- [Schriftliche Aufgaben]
1 – Fassen Sie den Abschnitt über die Sozialproteste in Israel und in der West Bank in zwei Sätzen zusammen.
2 – Übersetzen Sie bitte aus dem Abschnitt über die Sozialproteste den Satz „Sie forderten einen Mindestlohn, Jobs, niedrigere Preise und ein Ende der Korruption.“ ins Englische.
3 – Führen Sie den Text über die Sozialproteste in Israel und den palästinensischen Gebieten im Anschluss an seinen letzten Satz weiter.

- [Dokumentabschnitt]
****************
In Israel haben die explodierenden Mieten und Wohnungspreise wie ein Funke gewirkt, welcher die Protestbewegung auslöste, die zu massenhaften Demonstrationen, zur Besetzung von Straßen und zur Abhaltung von Vollversammlungen führte. Diese Bewegung wurde direkt inspiriert durch die Revolten in der arabischen Welt. Slogans waren zu hören wie „Netanjahu, Assad, Mubarak sind alle gleich“ und „Araber und Juden wollen bezahlbare Mieten“. Eine kurze Zeit lang, die ein sehr erregender Moment war, wurde alles in der israelischen Gesellschaft – auch das „palästinensische Problem“ und die Zukunft der besetzten Gebiete – offen zur Diskussion gestellt. Und eine der Hauptängste der Protestierenden war, dass die Regierung auf diese aufkeimende Herausforderung und Infragestellung der nationalen „Einheit“ durch ein neues militärisches Abenteuer reagieren würde.
Im Sommer 2012 lösten die gestiegenen Öl- und Lebensmittelpreise in den besetzten Gebieten der West Bank eine Reihe von wütenden Protesten, Straßenblockaden und Streiks aus. Beschäftigte des Transport-, Erziehungs- und Gesundheitswesens, Studenten und Schüler sowie Arbeitslose kamen auf der Straße zusammen und standen gemeinsam den Polizeikräften der palästinensischen Behörden gegenüber. Sie forderten einen Mindestlohn, Jobs, niedrigere Preise und ein Ende der Korruption. Und es kam ebenso zu Demonstrationen gegen steigende Lebenshaltungskosten im Königreich Jordanien.
Ungeachtet all der unterschiedlichen Lebensstandards zwischen Israel und der palästinensischen Bevölkerung und der Unterdrückung und Erniedrigung durch die militärische Besatzung, unter der die palästinensische Bevölkerung leidet, sind die Wurzeln dieser beiden Sozialrevolten die gleichen, nämlich dass es zunehmend unmöglich wird, in einem kapitalistischen System zu leben, das in einer tiefen Krise steckt.
****************
- [Angezeigte Daten]
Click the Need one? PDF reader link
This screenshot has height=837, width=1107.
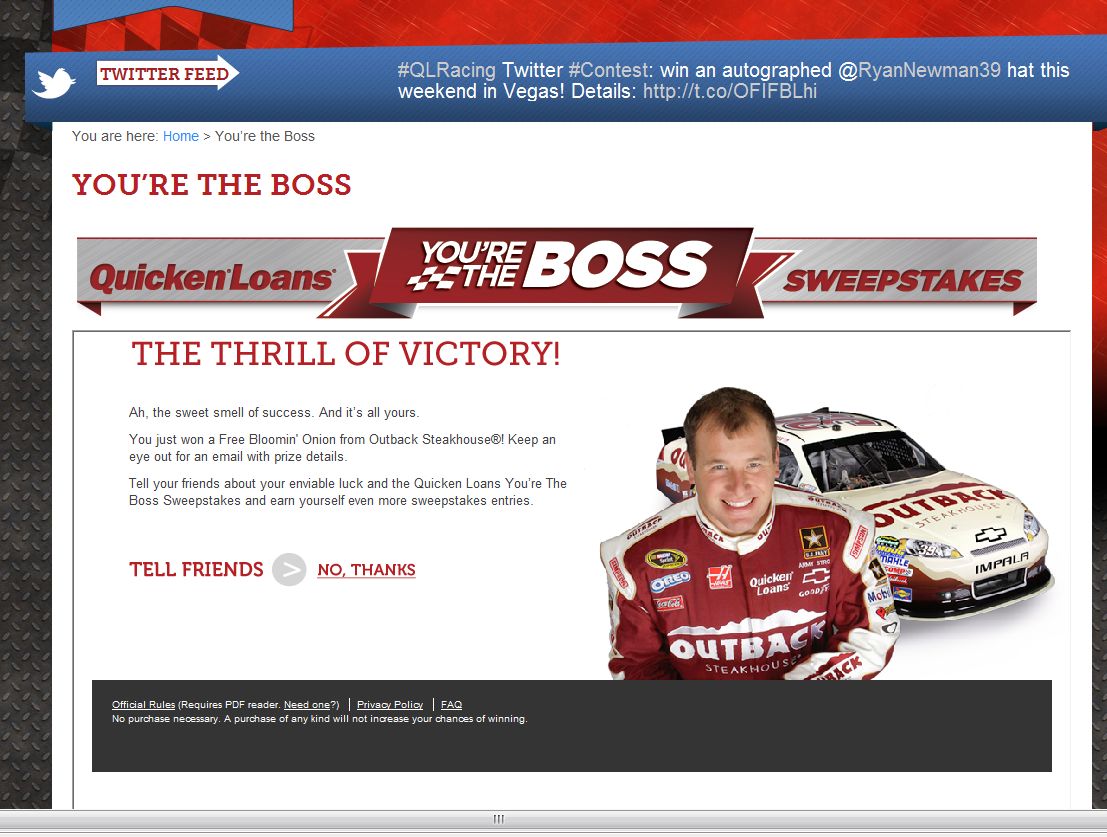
****************
- [Die Ergebnisse]
1 – In Israel lösten explodierende Mieten und Wohnungspreise eine von den Revolten in der arabischen Welt inspirierte Protestbewegung mit Massendemonstrationen, Straßenbesetzungen und Vollversammlungen aus, und im Sommer 2012 führten gestiegene Öl- und Lebensmittelpreise in der West Bank zu wütenden Protesten, Straßenblockaden und Streiks. Trotz der unterschiedlichen Lebensstandards und der militärischen Besatzung haben beide Sozialrevolten dieselbe Wurzel: Es wird zunehmend unmöglich, in einem kapitalistischen System zu leben, das in einer tiefen Krise steckt.

2 – They demanded a minimum wage, jobs, lower prices and an end to corruption.

3 –
Über die Motive der jetzigen Eskalation ist sehr viel spekuliert worden. Versucht Netanjahu den Nationalismus anzustacheln, um seine Aussichten auf Wiederwahl zu verbessern? Hat die Hamas die Raketenangriffe verstärkt, um ihre Kriegstauglichkeit gegenüber Herausforderern der radikaleren islamischen Banden zu bekräftigen? Versucht das israelische Militär Hamas zu verjagen oder wollen sie nur deren militärischen Mittel einschränken? Welche Rolle werden die neuen Regime wie in Ägypten bei diesem Konflikt spielen? Welche Auswirkungen wird es auf den gegenwärtigen Krieg in Syrien geben?
Diese Fragen müssen alle weiter vertieft werden, aber keine von ihnen ändert etwas an der grundsätzlichen Problematik. Die Eskalation des imperialistischen Konfliktes steht in völligem Gegensatz zu den Interessen der breiten Massen in Israel, Palästina und den anderen Gebieten des Nahen und Mittleren Ostens. Während die Sozialrevolten auf beiden Seiten der Front es möglich machen, dass die Massen für ihre wirklichen materiellen Interessen gegen die Kapitalisten und den sie ausbeutenden Staat kämpfen, schafft der imperialistische Krieg eine falsche Einheit zwischen den Ausbeutern und Ausgebeuteten. Wenn israelische Flugzeuge den Gaza-Streifen bombardieren, gewinnen Hamas und die Dschihadisten dadurch nur neue Rekruten, aus deren Sicht alle Israelis, alle Juden Feinde sind. Wenn die Dschihadisten Raketen auf Ashdod oder Tel Aviv abschießen, wenden sich nur mehr Israelis an „ihren“ Staat und suchen bei ihm Schutz und Vergeltung gegen die „Araber“. Die dringenden sozialen Fragen, welche die Triebkräfte hinter den Sozialprotesten sind, werden unter einer Flut von nationalistischem Hass und Hysterie begraben.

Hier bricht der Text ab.